Red Flags Interviewers Listen For

  • "Just add more cores / buy a faster CPU." Reflexive hardware, ignores the critical path, fan-out, and caching. Hardware is the last lever.
  • Not knowing why -j64 ≠ 64×. Missing the critical path / Amdahl is the single biggest tell of shallow understanding.
  • Optimizing without profiling. "I'd rewrite the file I think is slow." No measurement, no critical-path awareness.
  • Quoting one build-time number. Conflating clean and incremental; they're different problems with different fixes.
  • Thinking caching is just ccache on one machine. Missing the shared remote cache and that determinism is its precondition — the whole at-scale story.
  • Wanting RBE without hermeticity. Not knowing the prerequisite, or that the failure mode is silent wrong output, not just failures.
  • Enabling LTO to "make the build faster." Backwards — LTO trades build time for runtime.
  • No business framing. Can't turn "slow build" into recurring developer-hours and CI dollars — can't get the work funded.

Summary

  • The unifying frame to lead with: three levers (do less / parallel / don't repeat); parallelism is bounded by the critical path and Amdahl's law; profile before optimizing; at scale the dominant lever is cache hit rate, which requires determinism. Apply it to whatever question is asked.
  • The critical path is the make-or-break concept: it's why -j64 isn't 64×, why you optimize the longest dependent chain (not the biggest total), and why Amdahl caps speedup at 1/(1−p).
  • Profile before optimizing, with the real tools: -ftime-trace inside a TU, ninja/bazel timelines across files, make -d for "why did it rebuild." Find the slowest thing on the critical path, then frontend vs backend.
  • C++ cost is structural (textual includes, per-TU template instantiation): forward decls and IWYU help both build kinds; PCH/unity help clean but hurt incremental; modules are the strategic fix.
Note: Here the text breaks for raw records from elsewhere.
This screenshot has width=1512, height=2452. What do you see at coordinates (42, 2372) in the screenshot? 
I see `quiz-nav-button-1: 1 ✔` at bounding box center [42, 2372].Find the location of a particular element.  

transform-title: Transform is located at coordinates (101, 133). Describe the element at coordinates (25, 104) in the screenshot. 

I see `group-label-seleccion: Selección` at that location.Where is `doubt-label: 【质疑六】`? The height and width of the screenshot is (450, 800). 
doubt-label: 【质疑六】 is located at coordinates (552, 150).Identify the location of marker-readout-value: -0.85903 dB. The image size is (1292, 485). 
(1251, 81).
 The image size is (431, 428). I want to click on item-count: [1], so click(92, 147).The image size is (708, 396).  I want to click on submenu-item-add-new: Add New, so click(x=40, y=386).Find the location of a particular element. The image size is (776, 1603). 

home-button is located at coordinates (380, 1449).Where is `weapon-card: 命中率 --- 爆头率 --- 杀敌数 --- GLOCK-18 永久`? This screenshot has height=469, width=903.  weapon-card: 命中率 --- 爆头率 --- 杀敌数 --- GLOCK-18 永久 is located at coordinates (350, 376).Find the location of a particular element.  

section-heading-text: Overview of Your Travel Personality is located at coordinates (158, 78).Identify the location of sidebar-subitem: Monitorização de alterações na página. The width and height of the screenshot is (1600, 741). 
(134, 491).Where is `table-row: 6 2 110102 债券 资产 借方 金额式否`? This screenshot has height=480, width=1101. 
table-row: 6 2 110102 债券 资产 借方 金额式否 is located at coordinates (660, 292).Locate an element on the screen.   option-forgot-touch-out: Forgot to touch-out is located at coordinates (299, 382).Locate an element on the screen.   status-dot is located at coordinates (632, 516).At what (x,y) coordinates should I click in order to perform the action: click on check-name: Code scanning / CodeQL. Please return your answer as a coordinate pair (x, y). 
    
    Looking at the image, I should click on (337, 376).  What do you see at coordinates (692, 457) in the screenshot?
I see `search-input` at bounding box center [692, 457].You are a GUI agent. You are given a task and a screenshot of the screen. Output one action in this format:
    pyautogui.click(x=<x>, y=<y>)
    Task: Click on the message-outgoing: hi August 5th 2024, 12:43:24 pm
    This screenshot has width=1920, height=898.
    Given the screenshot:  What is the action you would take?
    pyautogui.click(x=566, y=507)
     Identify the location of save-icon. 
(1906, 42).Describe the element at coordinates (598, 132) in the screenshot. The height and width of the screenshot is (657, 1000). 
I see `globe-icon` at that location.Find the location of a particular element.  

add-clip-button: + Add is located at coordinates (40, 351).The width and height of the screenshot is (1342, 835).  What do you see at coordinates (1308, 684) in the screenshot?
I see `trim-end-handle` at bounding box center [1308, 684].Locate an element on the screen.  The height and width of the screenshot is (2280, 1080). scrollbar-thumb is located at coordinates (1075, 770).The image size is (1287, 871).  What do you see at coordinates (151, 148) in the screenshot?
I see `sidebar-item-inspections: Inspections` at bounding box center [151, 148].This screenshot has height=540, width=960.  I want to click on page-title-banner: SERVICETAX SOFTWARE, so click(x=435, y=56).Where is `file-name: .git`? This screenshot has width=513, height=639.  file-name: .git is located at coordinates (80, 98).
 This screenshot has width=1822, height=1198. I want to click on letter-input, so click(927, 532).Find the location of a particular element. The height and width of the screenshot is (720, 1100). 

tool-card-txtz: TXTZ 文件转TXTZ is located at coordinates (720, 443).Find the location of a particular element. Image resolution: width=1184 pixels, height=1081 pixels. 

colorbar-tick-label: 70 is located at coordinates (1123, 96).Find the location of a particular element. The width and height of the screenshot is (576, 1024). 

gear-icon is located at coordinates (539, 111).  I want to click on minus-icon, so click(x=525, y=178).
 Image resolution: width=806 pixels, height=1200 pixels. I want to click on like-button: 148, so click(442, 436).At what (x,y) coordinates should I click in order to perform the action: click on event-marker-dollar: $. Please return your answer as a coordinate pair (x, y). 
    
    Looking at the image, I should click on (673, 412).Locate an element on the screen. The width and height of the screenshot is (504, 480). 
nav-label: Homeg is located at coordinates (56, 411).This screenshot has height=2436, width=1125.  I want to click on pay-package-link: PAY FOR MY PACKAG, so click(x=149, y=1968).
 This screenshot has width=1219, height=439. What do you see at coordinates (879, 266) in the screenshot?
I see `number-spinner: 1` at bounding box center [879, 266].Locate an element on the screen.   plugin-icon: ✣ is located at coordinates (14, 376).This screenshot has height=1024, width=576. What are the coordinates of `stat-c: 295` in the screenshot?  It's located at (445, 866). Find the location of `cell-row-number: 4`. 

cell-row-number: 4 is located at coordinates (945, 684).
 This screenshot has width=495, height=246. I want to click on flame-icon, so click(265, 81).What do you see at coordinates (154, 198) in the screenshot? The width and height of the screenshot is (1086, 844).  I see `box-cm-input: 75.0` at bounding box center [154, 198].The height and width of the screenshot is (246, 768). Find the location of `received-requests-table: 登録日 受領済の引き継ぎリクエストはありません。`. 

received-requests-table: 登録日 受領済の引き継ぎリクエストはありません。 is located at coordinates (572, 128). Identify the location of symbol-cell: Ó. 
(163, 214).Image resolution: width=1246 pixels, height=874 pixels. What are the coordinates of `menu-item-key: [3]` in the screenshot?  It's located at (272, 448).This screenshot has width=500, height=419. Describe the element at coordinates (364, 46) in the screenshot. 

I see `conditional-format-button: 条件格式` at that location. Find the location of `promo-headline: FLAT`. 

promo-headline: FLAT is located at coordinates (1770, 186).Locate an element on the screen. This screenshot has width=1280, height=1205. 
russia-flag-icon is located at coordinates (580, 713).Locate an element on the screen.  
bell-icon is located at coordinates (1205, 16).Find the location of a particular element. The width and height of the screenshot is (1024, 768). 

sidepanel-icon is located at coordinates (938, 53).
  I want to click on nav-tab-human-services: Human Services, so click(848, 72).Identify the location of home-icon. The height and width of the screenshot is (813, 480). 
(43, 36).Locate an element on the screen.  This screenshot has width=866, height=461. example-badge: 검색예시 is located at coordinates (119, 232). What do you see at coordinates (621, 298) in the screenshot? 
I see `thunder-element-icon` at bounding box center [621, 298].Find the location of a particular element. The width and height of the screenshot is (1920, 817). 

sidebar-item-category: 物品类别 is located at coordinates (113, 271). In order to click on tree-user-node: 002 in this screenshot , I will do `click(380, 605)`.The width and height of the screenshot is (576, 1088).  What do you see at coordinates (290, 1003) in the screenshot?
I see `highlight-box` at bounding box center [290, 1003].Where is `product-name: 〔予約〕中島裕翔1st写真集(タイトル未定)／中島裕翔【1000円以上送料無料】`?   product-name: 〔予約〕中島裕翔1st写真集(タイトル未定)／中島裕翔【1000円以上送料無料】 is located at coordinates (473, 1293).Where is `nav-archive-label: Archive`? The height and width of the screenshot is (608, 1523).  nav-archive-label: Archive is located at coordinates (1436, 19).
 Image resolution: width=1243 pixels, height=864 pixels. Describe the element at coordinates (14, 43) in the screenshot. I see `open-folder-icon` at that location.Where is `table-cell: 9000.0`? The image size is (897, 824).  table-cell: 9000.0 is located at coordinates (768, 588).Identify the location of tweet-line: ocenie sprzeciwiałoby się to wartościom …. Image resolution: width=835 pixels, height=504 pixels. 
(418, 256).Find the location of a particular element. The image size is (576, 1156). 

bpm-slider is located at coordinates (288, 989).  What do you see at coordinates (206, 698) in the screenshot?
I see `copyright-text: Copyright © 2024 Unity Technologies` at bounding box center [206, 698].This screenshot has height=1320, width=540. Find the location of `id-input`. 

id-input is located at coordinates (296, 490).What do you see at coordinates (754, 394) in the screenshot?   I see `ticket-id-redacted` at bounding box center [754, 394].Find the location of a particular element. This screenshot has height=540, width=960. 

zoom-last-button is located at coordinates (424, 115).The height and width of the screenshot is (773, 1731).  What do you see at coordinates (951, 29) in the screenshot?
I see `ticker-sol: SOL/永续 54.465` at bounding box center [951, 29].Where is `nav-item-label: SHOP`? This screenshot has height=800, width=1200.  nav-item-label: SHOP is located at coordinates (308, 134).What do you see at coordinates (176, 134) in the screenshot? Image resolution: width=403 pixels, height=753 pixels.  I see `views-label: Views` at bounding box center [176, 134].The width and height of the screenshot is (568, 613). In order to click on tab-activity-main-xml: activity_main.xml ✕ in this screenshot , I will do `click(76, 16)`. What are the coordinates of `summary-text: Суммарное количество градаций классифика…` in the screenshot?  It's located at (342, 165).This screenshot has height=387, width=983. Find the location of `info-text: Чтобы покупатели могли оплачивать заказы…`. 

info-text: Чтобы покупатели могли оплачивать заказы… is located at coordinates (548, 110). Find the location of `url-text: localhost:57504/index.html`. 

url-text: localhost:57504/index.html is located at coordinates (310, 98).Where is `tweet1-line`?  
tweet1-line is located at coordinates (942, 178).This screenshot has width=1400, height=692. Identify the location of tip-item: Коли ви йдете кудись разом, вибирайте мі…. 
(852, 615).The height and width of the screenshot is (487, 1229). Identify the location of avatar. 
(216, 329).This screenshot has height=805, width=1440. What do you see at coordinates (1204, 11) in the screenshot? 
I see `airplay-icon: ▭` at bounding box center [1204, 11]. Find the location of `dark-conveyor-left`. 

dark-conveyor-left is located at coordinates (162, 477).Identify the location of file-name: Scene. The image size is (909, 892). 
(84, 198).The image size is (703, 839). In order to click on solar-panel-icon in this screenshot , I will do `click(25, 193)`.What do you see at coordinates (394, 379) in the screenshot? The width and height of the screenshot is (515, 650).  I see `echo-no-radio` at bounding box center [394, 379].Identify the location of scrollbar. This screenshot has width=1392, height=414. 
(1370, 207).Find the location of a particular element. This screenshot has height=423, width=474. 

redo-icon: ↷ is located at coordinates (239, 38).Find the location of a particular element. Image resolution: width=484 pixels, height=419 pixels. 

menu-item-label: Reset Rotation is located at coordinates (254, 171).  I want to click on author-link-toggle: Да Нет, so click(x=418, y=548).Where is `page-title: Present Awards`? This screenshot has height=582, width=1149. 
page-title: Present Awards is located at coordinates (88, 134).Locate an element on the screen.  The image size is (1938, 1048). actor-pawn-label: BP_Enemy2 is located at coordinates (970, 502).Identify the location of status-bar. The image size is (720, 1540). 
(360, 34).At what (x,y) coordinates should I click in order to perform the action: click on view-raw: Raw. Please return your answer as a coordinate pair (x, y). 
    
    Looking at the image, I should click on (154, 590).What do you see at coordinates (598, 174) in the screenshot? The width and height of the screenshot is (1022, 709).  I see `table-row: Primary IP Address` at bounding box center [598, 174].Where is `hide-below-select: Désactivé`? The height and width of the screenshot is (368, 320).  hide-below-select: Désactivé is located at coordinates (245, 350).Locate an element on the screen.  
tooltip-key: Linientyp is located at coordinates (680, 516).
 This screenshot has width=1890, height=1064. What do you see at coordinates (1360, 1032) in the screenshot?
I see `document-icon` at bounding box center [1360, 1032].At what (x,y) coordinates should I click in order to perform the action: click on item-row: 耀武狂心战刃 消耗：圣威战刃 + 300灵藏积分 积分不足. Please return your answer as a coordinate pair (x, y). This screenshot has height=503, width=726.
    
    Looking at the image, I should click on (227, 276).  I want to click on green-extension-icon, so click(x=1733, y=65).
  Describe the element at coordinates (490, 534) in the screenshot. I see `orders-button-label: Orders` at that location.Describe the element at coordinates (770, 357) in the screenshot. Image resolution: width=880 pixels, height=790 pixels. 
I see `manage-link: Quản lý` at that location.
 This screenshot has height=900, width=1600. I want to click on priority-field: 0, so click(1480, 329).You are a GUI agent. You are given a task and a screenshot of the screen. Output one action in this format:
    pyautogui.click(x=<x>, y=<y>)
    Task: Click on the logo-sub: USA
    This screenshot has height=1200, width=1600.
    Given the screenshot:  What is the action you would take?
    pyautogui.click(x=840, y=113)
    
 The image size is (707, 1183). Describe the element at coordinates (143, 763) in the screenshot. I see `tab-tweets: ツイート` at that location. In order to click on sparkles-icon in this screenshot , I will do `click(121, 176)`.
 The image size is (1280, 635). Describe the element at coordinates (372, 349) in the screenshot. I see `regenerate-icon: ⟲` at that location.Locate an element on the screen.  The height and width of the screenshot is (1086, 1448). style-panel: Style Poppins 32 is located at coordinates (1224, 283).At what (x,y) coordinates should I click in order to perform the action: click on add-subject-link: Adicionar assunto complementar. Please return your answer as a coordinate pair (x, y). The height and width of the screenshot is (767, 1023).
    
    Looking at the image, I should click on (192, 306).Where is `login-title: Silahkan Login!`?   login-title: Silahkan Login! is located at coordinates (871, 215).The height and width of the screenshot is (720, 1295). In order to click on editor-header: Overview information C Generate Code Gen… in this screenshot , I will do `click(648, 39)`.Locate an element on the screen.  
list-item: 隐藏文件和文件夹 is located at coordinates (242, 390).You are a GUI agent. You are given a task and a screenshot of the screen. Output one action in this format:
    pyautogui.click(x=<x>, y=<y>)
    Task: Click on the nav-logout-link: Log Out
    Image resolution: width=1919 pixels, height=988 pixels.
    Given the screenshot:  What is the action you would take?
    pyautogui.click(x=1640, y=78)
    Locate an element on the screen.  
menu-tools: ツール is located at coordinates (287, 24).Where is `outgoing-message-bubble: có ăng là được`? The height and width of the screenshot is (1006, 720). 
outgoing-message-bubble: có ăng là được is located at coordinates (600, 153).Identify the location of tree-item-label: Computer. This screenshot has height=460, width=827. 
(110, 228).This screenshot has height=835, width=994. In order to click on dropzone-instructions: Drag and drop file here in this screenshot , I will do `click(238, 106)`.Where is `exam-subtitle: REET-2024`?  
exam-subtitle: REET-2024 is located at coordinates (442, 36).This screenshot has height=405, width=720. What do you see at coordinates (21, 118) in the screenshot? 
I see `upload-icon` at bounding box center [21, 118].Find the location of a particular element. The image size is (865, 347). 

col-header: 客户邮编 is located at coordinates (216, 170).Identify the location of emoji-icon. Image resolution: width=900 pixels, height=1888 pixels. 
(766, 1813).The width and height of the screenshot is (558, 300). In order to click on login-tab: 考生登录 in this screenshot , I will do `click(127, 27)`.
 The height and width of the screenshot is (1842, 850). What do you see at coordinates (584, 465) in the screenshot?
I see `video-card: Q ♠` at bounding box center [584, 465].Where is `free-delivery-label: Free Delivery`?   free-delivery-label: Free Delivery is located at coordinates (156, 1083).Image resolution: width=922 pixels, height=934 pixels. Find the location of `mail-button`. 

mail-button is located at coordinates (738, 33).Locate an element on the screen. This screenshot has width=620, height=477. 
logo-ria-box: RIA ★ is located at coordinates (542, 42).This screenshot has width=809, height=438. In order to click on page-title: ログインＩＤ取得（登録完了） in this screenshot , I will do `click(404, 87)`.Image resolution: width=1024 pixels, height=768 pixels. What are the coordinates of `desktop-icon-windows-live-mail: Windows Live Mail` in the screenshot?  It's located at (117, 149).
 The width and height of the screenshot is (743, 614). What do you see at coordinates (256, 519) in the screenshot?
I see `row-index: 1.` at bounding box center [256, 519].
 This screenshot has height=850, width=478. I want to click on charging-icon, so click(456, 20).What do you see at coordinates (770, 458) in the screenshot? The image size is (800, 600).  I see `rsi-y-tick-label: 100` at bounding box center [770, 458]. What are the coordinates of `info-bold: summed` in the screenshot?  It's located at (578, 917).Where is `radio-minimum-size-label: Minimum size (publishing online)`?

The linker is serial, on the critical path, paid every build — -fuse-ld=mold is the cheapest big win; LTO is release-only.
  • At scale, cache hit rate dominates (shared remote cache, determinism as precondition), and scaling beyond one machine means distcc (cheap, C/C++) or RBE (powerful, requires hermeticity — watch for silent wrong output).
  • The economics close the deal: recurring developer-hours and CI dollars, the velocity argument, and SLOs + a regression gate so the win doesn't rot. The design scenarios all reward measure → diagnose → fix in leverage order over jumping to a fix.